7.根据权利要求6所述的方法,其特征在于,包括如下步骤:1)构建以权利要求1所述启动子驱动GUS基因的表达载体proHbCIPK2:GUS;2)利用表达载体proHbCIPK2:GUS获得转基因株系;
所述步骤1)的具体操作方法为:使用引物proHbCIPK2-F、 proHbCIPK2-R采用PCR方法扩增权利要求1所述启动子并引入酶切位点PstI和XhoI,测序后插入载体pYBA1121,构建获得表达载体proHbCIPK2:GUS;所述引物proHbCIPK2-F、 proHbCIPK2-R分别为序列表中SEQ ID NO. 4、SEQ ID NO. 5所示DNA分子。

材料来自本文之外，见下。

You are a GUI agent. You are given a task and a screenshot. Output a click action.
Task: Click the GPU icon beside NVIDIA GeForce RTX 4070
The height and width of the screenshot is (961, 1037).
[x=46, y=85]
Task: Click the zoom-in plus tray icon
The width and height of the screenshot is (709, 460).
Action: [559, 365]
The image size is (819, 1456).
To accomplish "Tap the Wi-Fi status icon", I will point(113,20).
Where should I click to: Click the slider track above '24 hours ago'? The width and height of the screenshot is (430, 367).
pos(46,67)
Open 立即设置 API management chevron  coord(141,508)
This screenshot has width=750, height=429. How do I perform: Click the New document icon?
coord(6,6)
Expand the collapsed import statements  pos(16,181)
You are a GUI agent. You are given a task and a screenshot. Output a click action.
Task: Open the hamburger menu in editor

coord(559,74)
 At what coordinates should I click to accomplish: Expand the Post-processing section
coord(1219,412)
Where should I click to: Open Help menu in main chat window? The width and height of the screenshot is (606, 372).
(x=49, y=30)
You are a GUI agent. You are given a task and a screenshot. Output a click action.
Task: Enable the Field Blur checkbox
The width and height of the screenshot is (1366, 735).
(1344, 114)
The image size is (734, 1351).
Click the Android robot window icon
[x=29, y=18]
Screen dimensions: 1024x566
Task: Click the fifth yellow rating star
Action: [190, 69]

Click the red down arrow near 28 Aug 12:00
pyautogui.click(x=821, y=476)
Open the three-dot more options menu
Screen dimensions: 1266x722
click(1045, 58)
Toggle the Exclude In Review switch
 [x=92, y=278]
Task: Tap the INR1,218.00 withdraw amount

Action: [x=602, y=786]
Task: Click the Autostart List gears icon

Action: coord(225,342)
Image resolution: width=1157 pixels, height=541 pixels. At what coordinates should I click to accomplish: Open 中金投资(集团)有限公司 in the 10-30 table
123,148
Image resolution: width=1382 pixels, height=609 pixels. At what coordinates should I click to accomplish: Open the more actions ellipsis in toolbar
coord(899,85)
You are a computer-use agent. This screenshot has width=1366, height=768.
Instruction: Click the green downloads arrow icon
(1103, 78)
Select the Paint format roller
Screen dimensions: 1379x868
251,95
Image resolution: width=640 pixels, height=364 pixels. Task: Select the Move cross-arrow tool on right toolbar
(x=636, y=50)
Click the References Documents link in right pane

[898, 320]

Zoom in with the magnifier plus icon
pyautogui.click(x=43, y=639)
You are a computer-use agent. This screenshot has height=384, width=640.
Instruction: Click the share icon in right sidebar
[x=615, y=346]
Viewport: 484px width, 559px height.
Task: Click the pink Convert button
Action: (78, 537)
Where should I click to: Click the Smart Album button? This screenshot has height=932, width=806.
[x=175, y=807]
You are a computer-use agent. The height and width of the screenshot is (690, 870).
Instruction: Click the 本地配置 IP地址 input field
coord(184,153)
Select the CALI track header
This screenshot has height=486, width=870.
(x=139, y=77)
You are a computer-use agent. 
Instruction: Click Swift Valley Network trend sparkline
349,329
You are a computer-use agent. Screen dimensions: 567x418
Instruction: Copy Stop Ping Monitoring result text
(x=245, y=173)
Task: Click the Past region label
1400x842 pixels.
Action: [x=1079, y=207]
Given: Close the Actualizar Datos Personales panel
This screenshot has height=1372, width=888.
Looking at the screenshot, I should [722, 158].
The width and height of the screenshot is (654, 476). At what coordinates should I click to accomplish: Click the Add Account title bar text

8.根据权利要求7所述的方法,其特征在于:所述步骤2)的具体操作方法为:将载体proHbCIPK2:GUS电击转化到农杆菌菌株,制备转化菌液,对植株进行浸染转化,收获的T0代种子在平板上筛选转化子。
一种植物诱导型启动子及其应用
技术领域
[0001] 本发明涉及植物转基因技术领域,具体涉及一种植物诱导型启动子序列及其在植物抗逆调控中的应用。
背景技术
[0002] 盐渍化和干旱是制约农业可持续发展的重要环境因素。据统计,全世界103个国家有盐渍化土壤,面积达38,000万公顷,约占全球可耕地面积的10%;我国约有1.4亿亩盐渍化耕地和4亿亩的盐渍化荒地。更为严重的是,因全球气温升高,海平面上升,加之工业污染和农业灌溉、施肥不当等人为因素的影响,次生盐渍化土壤面积还在以每年3%的速度扩展;加上水资源日趋紧张,干旱发生极为频繁,每年因干旱减产粮食100亿公斤以上,直接经济损失达100-200亿元。这“双重威胁”给农业生产带来重大损失。因此,如何在高盐和干旱等逆境条件下最大限度地发挥作物的生产潜力,是我国目前农业生产迫切需要解决的问题。其中培育耐盐、抗旱新品种是解决农作物高盐、干旱胁迫的根本有效途径,而挖掘、研究和利用植物中调控抗逆性的关键基因和重要调控元件是培育耐盐、抗旱新品种的重要手段。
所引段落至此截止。